Do you not look around at the world and see problems in need of fixing? Spend your money on fixing them because then you get to live in a world with fewer problems (it's called investing).
I see a real big problem that needs fixing: How do I save enough to retire and make sure I don't have to work until I die? That problem kind of dominates all other problems for me.
And this is why stock market will keep going up- every two weeks millions of people- and their proxies, via index funds and pension plans- go out and say "welp let's buy some more stocks so we can retire".
This seems like sarcasm, but I believe this is ultimately the goal.
Call it Star Trek post scarcity, or fully automated gay space communism, or the Culture.
People only work if they choose. Not everyone who wants one gets major capital investment (like a starship) without demonstrating competency but otherwise everyone benefits from the collective automated bounty.
If equities are really just shares of ownership in the means of production, it's basically everyone owning some portion of the means of production. I wonder if anyone thought of that system before?
- spend the majority of my life making things worse so that I can afford retirement, and then spend my retirement dealing with the consequences of having ignored "all other problems"
- die while saving up for my nth attempt to make things better
the social contract used to be: each generation nurtures a new one and cares for the old one.
obvious problems with childlessness, infertility, accidents, bachelors, orphans.
assuming you live in the US one obvious solution is to move somewhere with a better pension system
the economic trend is that the things needed to live get cheaper (and we constantly raise the bar for what's considered "needed") still as long as efficiency gains are left (and we are veeeeery far from nowhere to look for more gains) it's likely that basic necessities will continue to be provided with higher efficiency.

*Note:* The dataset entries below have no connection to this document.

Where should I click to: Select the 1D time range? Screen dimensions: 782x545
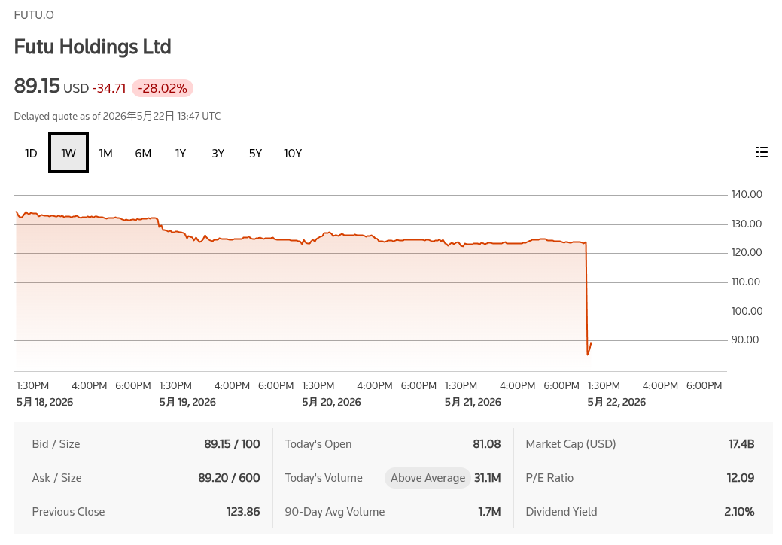point(31,153)
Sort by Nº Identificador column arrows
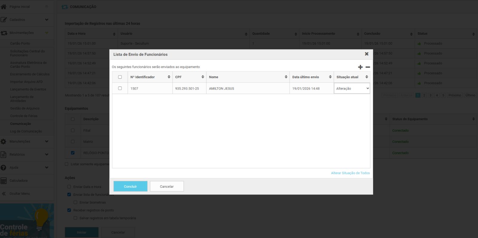This screenshot has height=238, width=478. 169,77
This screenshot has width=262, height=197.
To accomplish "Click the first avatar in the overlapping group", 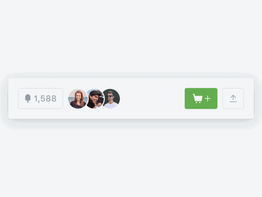I will click(x=78, y=99).
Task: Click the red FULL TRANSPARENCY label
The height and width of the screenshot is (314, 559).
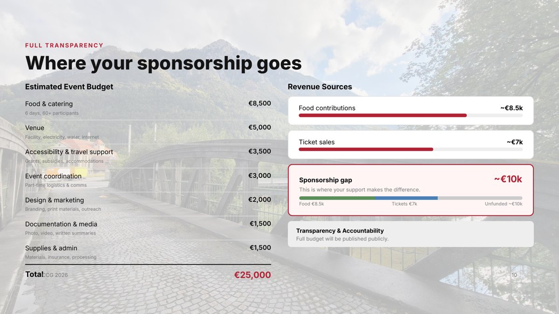Action: tap(64, 46)
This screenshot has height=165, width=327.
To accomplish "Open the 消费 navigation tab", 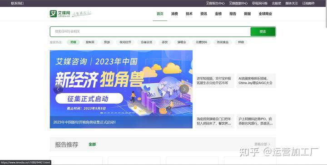I will 174,14.
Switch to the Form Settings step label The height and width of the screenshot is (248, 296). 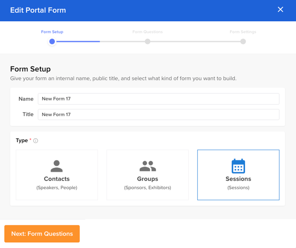tap(243, 32)
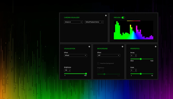Click the spectrum preview graph
The height and width of the screenshot is (99, 173).
(x=133, y=30)
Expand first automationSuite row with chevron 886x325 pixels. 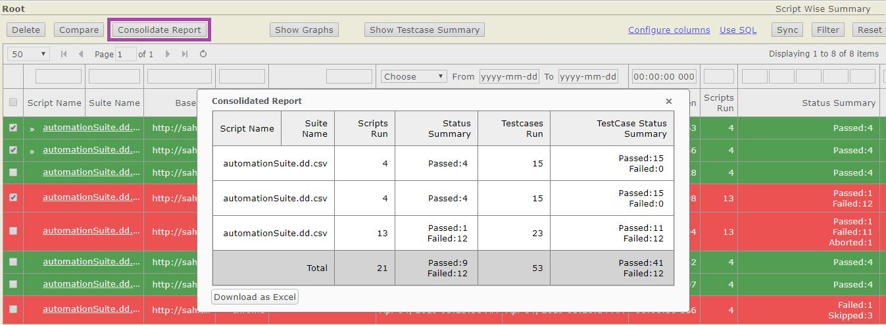[32, 128]
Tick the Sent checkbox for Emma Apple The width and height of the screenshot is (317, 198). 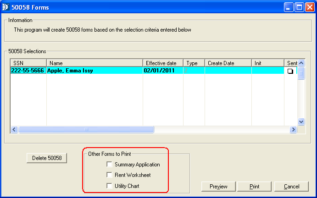(x=290, y=71)
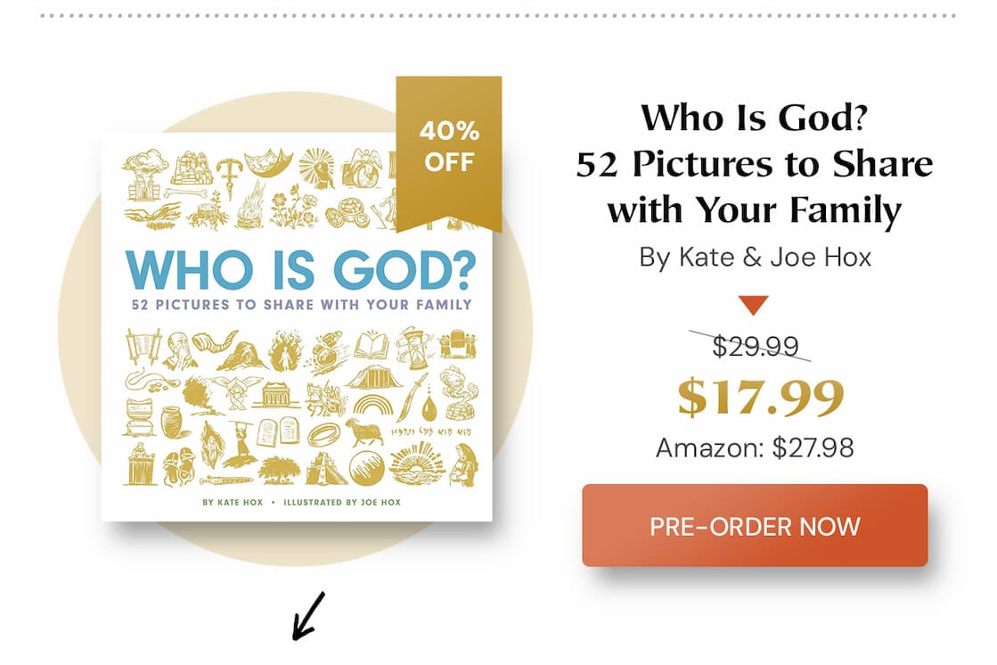Open the Amazon: $27.98 price comparison
997x665 pixels.
tap(756, 448)

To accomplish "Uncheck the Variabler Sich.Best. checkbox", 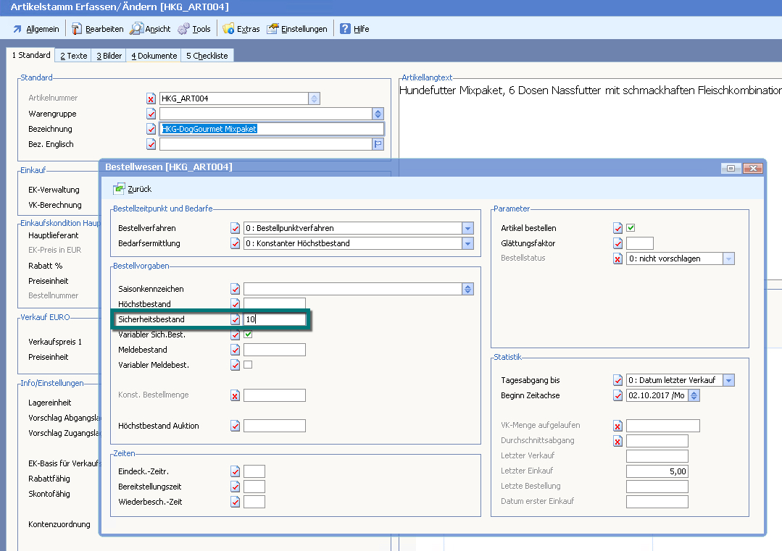I will (x=248, y=335).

the question is what society optimizes for? more suburban sprawl, spending more of our economic surplus on building more hard to maintain, hard to heat/cool houses? spreading the population even more thin, requiring even more inefficient cars, more and more miles of pipes, roads and whatnot, or ... (and I'm not saying to have cheap retirement we need to live in a Borg cube).
I agree that it is morally good and proper that you seek to take care of yourself and not be a financial burden to others. "Life, Liberty, and the pursuit of property/happiness" (the original wording debated the two versions).
May I ask an add-on? Do you also want to provide for your children?
And as an extension of that, would providing for them include leaving them with a habitable planet?
I'd rather not answer any personal questions, but basically the benefit of not selling out on that front doesn't seem justified, given my marginal impact. My point is not so much everyone should share my position, merely make it clear my belief that the majority of people think the way I do, and any plan without acknowledging that reality is doomed to fail. Doesn't matter how charismatic a leader or airtight scientific studies you show, you are asking a LOT in terms of opportunity cost if you are recruiting for an organization trying to "solve a problem" without a potential windfall at the end of it and you should realize that.
Yeah, I realize that my position goes against the grain in a rather extreme way. But I think that as time goes on it'll become obvious that some problems just can't be solved in a way that culminates in a windfall, and if we leave those problems unaddressed we're doomed anyway.
Alternatively, maybe I'm wrong and some business genius figures out how to monetize the necessary work after all. Who are they gonna invest in, the guy who has been working at it for years even though maybe he'll die a pauper, or the guy who hasn't started because he can't see the payoff yet?
I don't see problems that can be fixed by buying something. Or rather, by buying abstractions in hopes of being able to sell them for more more later on (i.e. gambling).
Personally, I think that the declining state of privacy is increasingly incompatible with democracy. I want to live in a democracy when I'm old, so I'm saving up to take a few years "off" and work on some ideas that I have which I think will help.
So I suppose I will be buying things along the way. Food. Healthcare. Energy. Internet access. But I'll be doing it because I want to live in the world that I'll be creating (i.e. I'm investing time in creating that world). Not because I think I'll end up with more money when it's all said and done.
So maybe I'm putting words in ferdowski's mouth here but I really think that by "buy" they meant "allocate my money under the expectation that it will grow without me having to do any extra useful work along the way".